## STATED TASK
Arrange every line of the records below as a Markdown table with the columns "Row" and "Record line," numbering the rows in order and leaving out blank lines.

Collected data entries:
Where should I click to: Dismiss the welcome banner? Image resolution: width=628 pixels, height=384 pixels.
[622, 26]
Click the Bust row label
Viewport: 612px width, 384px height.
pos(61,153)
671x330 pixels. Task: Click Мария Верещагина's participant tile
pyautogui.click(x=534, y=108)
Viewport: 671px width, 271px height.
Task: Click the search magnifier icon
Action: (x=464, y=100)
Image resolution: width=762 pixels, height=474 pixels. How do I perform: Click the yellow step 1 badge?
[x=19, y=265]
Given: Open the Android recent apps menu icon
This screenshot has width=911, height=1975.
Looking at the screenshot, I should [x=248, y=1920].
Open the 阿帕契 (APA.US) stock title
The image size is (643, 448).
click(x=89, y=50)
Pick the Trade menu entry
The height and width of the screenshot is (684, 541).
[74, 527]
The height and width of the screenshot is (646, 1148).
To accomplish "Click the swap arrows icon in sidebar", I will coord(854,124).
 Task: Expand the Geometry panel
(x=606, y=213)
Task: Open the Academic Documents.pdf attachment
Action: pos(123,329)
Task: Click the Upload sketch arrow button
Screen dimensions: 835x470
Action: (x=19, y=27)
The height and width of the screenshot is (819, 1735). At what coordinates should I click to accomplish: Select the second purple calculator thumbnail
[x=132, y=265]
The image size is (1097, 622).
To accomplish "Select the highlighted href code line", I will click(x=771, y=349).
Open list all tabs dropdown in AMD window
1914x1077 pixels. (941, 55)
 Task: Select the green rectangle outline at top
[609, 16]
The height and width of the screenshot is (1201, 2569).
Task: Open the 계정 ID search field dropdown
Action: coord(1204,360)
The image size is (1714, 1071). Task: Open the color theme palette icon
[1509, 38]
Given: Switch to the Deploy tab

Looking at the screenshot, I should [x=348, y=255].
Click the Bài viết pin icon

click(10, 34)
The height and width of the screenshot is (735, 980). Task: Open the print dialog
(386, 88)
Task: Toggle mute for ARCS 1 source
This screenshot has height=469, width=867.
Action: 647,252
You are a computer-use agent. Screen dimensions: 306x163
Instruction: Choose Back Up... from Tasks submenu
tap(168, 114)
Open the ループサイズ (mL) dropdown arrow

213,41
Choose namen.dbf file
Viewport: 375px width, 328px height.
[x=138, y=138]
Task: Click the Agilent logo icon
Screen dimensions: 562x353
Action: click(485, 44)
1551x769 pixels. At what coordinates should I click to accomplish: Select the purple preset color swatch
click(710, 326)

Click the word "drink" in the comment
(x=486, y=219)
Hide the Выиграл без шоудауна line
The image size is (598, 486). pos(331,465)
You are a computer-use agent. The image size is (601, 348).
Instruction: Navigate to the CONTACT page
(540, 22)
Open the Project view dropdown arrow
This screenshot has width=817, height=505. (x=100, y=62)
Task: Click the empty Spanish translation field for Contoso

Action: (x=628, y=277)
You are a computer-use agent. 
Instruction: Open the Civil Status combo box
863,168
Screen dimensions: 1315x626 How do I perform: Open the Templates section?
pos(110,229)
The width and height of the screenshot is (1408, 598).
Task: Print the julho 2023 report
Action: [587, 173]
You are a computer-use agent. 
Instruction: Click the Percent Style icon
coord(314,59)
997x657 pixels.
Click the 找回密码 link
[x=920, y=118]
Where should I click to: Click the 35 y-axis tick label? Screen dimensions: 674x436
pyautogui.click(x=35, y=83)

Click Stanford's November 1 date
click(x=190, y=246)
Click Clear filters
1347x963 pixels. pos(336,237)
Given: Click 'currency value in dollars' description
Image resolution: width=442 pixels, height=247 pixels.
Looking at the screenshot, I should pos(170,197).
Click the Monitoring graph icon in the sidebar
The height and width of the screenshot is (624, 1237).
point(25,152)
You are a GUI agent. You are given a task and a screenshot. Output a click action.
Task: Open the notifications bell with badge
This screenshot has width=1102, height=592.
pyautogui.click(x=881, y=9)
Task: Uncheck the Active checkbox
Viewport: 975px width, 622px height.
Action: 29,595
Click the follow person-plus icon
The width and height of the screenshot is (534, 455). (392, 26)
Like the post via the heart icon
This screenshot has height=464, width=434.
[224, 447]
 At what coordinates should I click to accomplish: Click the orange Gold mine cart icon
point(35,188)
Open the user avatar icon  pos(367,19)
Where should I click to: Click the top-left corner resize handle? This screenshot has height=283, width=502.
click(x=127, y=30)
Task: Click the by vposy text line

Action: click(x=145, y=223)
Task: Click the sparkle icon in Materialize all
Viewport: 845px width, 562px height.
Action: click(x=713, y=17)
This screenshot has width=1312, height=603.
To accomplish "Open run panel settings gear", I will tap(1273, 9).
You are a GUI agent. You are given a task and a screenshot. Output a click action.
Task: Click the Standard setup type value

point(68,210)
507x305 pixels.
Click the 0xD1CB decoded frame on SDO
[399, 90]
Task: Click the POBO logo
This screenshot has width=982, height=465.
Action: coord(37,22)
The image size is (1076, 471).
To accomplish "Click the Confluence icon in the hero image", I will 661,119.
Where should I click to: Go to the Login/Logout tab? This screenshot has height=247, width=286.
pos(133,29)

## WORKED SOLUTION
| Row | Record line |
|---|---|
| 1 | Where should I click to: Dismiss the welcome banner? Image resolution: width=628 pixels, height=384 pixels. |
| 2 | [622, 26] |
| 3 | Click the Bust row label |
| 4 | Viewport: 612px width, 384px height. |
| 5 | pos(61,153) |
| 6 | 671x330 pixels. Task: Click Мария Верещагина's participant tile |
| 7 | pyautogui.click(x=534, y=108) |
| 8 | Viewport: 671px width, 271px height. |
| 9 | Task: Click the search magnifier icon |
| 10 | Action: (x=464, y=100) |
| 11 | Image resolution: width=762 pixels, height=474 pixels. How do I perform: Click the yellow step 1 badge? |
| 12 | [x=19, y=265] |
| 13 | Given: Open the Android recent apps menu icon |
| 14 | This screenshot has width=911, height=1975. |
| 15 | Looking at the screenshot, I should [x=248, y=1920]. |
| 16 | Open the 阿帕契 (APA.US) stock title |
| 17 | The image size is (643, 448). |
| 18 | click(x=89, y=50) |
| 19 | Pick the Trade menu entry |
| 20 | The height and width of the screenshot is (684, 541). |
| 21 | [74, 527] |
| 22 | The height and width of the screenshot is (646, 1148). |
| 23 | To accomplish "Click the swap arrows icon in sidebar", I will coord(854,124). |
| 24 |  Task: Expand the Geometry panel |
| 25 | (x=606, y=213) |
| 26 | Task: Open the Academic Documents.pdf attachment |
| 27 | Action: pos(123,329) |
| 28 | Task: Click the Upload sketch arrow button |
| 29 | Screen dimensions: 835x470 |
| 30 | Action: (x=19, y=27) |
| 31 | The height and width of the screenshot is (819, 1735). At what coordinates should I click to accomplish: Select the second purple calculator thumbnail |
| 32 | [x=132, y=265] |
| 33 | The image size is (1097, 622). |
| 34 | To accomplish "Select the highlighted href code line", I will click(x=771, y=349). |
| 35 | Open list all tabs dropdown in AMD window |
| 36 | 1914x1077 pixels. (941, 55) |
| 37 |  Task: Select the green rectangle outline at top |
| 38 | [609, 16] |
| 39 | The height and width of the screenshot is (1201, 2569). |
| 40 | Task: Open the 계정 ID search field dropdown |
| 41 | Action: coord(1204,360) |
| 42 | The image size is (1714, 1071). Task: Open the color theme palette icon |
| 43 | [1509, 38] |
| 44 | Given: Switch to the Deploy tab |
| 45 | Looking at the screenshot, I should [x=348, y=255]. |
| 46 | Click the Bài viết pin icon |
| 47 | click(10, 34) |
| 48 | The height and width of the screenshot is (735, 980). Task: Open the print dialog |
| 49 | (386, 88) |
| 50 | Task: Toggle mute for ARCS 1 source |
| 51 | This screenshot has height=469, width=867. |
| 52 | Action: 647,252 |
| 53 | You are a computer-use agent. Screen dimensions: 306x163 |
| 54 | Instruction: Choose Back Up... from Tasks submenu |
| 55 | tap(168, 114) |
| 56 | Open the ループサイズ (mL) dropdown arrow |
| 57 | 213,41 |
| 58 | Choose namen.dbf file |
| 59 | Viewport: 375px width, 328px height. |
| 60 | [x=138, y=138] |
| 61 | Task: Click the Agilent logo icon |
| 62 | Screen dimensions: 562x353 |
| 63 | Action: click(485, 44) |
| 64 | 1551x769 pixels. At what coordinates should I click to accomplish: Select the purple preset color swatch |
| 65 | click(710, 326) |
| 66 | Click the word "drink" in the comment |
| 67 | (x=486, y=219) |
| 68 | Hide the Выиграл без шоудауна line |
| 69 | The image size is (598, 486). pos(331,465) |
| 70 | You are a computer-use agent. The image size is (601, 348). |
| 71 | Instruction: Navigate to the CONTACT page |
| 72 | (540, 22) |
| 73 | Open the Project view dropdown arrow |
| 74 | This screenshot has width=817, height=505. (x=100, y=62) |
| 75 | Task: Click the empty Spanish translation field for Contoso |
| 76 | Action: (x=628, y=277) |
| 77 | You are a computer-use agent.  |
| 78 | Instruction: Open the Civil Status combo box |
| 79 | 863,168 |
| 80 | Screen dimensions: 1315x626 How do I perform: Open the Templates section? |
| 81 | pos(110,229) |
| 82 | The width and height of the screenshot is (1408, 598). |
| 83 | Task: Print the julho 2023 report |
| 84 | Action: [587, 173] |
| 85 | You are a computer-use agent.  |
| 86 | Instruction: Click the Percent Style icon |
| 87 | coord(314,59) |
| 88 | 997x657 pixels. |
| 89 | Click the 找回密码 link |
| 90 | [x=920, y=118] |
| 91 | Where should I click to: Click the 35 y-axis tick label? Screen dimensions: 674x436 |
| 92 | pyautogui.click(x=35, y=83) |
| 93 | Click Stanford's November 1 date |
| 94 | click(x=190, y=246) |
| 95 | Click Clear filters |
| 96 | 1347x963 pixels. pos(336,237) |
| 97 | Given: Click 'currency value in dollars' description |
| 98 | Image resolution: width=442 pixels, height=247 pixels. |
| 99 | Looking at the screenshot, I should pos(170,197). |
| 100 | Click the Monitoring graph icon in the sidebar |
| 101 | The height and width of the screenshot is (624, 1237). |
| 102 | point(25,152) |
| 103 | You are a GUI agent. You are given a task and a screenshot. Output a click action. |
| 104 | Task: Open the notifications bell with badge |
| 105 | This screenshot has width=1102, height=592. |
| 106 | pyautogui.click(x=881, y=9) |
| 107 | Task: Uncheck the Active checkbox |
| 108 | Viewport: 975px width, 622px height. |
| 109 | Action: 29,595 |
| 110 | Click the follow person-plus icon |
| 111 | The width and height of the screenshot is (534, 455). (392, 26) |
| 112 | Like the post via the heart icon |
| 113 | This screenshot has height=464, width=434. |
| 114 | [224, 447] |
| 115 |  At what coordinates should I click to accomplish: Click the orange Gold mine cart icon |
| 116 | point(35,188) |
| 117 | Open the user avatar icon  pos(367,19) |
| 118 | Where should I click to: Click the top-left corner resize handle? This screenshot has height=283, width=502. |
| 119 | click(x=127, y=30) |
| 120 | Task: Click the by vposy text line |
| 121 | Action: click(x=145, y=223) |
| 122 | Task: Click the sparkle icon in Materialize all |
| 123 | Viewport: 845px width, 562px height. |
| 124 | Action: click(x=713, y=17) |
| 125 | This screenshot has width=1312, height=603. |
| 126 | To accomplish "Open run panel settings gear", I will tap(1273, 9). |
| 127 | You are a GUI agent. You are given a task and a screenshot. Output a click action. |
| 128 | Task: Click the Standard setup type value |
| 129 | point(68,210) |
| 130 | 507x305 pixels. |
| 131 | Click the 0xD1CB decoded frame on SDO |
| 132 | [399, 90] |
| 133 | Task: Click the POBO logo |
| 134 | This screenshot has width=982, height=465. |
| 135 | Action: coord(37,22) |
| 136 | The image size is (1076, 471). |
| 137 | To accomplish "Click the Confluence icon in the hero image", I will 661,119. |
| 138 | Where should I click to: Go to the Login/Logout tab? This screenshot has height=247, width=286. |
| 139 | pos(133,29) |